I, wanderer, warrior,
Strategist, explorer,
Inventor of schemes which conquered Troy,
Outwitting even Poseidon's one-eyed son.
I, who enchanted goddesses
But escaped their grasp,
Could not be seduced by Sirens,
Tied to the mast of past longings, heard another's song,
Saw another's face,
The silky black tendrils of her hair weaving through the tapestry of my thoughts.

Penelope, are you more than memory?
In my dreams I become your loom,
You ravel and unravel my hopes.

Are you the Penelope I knew or have you too forgotten,
Foundered, as I did in that mad mad war, in these madder wanderings,
And even now in the wonderings of my tide-tossed mind.
Penelope, do you wait for me?
What have I lost in this world of brawn and manly prowess,
Where women are goddesses or slaves,
Above or below me,
Where human hearts dare not yearn
For what they cannot claim or reclaim?


In the mist I see Penelope in her garden,
Watering the blossoms of tomorrow,
Penelope in her room winding the warp,
Twisting the skeins of yesterday,
Letting slip through her fingers year after year, the colors of the seasons.

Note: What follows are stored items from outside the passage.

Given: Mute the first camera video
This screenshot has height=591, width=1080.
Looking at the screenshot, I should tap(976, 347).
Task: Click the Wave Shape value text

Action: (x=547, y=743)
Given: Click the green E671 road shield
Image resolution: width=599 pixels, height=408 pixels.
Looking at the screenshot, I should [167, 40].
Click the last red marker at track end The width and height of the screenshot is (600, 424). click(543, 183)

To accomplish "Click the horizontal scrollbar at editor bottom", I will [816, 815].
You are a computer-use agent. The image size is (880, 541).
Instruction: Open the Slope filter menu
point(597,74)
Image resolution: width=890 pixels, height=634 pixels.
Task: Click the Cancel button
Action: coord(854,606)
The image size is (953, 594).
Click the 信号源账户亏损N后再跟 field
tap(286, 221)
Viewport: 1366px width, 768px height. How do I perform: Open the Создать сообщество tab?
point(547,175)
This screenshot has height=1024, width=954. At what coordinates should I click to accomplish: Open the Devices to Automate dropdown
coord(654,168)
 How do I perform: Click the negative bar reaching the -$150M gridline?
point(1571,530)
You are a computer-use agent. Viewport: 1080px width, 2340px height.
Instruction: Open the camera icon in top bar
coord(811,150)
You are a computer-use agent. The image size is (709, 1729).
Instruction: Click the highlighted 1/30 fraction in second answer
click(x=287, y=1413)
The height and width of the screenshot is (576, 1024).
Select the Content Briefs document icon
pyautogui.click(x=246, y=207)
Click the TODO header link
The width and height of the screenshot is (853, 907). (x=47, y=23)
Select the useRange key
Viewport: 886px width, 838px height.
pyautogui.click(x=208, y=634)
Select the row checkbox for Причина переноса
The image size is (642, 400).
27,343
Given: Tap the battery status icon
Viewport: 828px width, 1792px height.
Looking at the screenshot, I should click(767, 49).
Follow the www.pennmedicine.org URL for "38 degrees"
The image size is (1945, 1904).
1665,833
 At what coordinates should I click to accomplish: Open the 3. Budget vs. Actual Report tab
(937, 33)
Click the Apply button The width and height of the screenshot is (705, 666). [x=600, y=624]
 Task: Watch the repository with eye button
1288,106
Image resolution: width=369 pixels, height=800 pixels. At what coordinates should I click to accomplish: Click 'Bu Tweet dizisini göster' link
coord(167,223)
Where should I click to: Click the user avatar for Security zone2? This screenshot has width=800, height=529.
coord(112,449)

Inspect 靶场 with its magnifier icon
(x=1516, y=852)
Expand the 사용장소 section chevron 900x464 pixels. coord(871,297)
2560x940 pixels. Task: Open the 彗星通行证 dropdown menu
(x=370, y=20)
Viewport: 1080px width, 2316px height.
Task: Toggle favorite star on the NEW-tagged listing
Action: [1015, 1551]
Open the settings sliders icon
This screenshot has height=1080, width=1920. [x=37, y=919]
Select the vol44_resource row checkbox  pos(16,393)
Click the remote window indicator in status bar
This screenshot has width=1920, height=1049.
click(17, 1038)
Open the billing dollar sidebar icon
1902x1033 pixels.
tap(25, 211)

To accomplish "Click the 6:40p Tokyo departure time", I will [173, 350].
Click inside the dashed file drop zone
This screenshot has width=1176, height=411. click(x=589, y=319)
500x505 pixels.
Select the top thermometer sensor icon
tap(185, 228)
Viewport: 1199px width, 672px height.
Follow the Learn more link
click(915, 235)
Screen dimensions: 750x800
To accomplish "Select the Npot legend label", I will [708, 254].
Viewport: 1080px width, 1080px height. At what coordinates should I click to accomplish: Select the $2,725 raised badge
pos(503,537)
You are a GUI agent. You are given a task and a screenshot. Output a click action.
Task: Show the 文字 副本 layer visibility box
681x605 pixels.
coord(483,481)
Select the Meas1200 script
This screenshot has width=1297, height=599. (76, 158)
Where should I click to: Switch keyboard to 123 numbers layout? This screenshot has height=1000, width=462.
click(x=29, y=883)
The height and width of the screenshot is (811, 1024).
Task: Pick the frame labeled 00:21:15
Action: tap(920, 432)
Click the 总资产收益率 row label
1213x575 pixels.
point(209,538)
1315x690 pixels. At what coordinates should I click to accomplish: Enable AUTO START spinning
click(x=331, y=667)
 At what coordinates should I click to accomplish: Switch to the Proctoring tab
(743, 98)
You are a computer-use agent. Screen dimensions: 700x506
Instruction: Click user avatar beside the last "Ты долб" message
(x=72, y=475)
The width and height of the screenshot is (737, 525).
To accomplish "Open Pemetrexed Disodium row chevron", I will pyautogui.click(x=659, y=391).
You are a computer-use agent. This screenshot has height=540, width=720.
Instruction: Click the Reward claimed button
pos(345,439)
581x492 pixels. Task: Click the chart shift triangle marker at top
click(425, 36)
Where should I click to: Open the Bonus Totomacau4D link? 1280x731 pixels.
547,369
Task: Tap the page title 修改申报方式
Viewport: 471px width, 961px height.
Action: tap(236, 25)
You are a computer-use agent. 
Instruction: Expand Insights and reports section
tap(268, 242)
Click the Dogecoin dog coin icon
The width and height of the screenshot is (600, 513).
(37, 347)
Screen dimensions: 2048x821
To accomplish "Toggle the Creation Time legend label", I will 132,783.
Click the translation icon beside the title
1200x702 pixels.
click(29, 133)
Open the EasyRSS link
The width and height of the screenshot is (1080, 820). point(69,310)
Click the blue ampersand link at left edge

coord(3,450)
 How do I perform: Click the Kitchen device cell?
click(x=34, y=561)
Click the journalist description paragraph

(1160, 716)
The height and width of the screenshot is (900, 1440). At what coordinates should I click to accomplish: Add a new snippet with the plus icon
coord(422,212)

Am I then in love only with memory?
I, the wily Odysseus, humbled by wisps of dreams
Waking me at dawn to stare at the rising tumescent sun swollen on the horizon,
Behind me always.
But only in the dusk of this vast western emptiness,
Lies the warming call of home.

Penelope,
Must memory alone sustain me,
Or do you live outside my mind,
Daily scanning the craggy shore of Ithaca
Peering across that fog-gray desolation,
Weaving into your woolly nights the foam of this churning sea,
Waiting for me?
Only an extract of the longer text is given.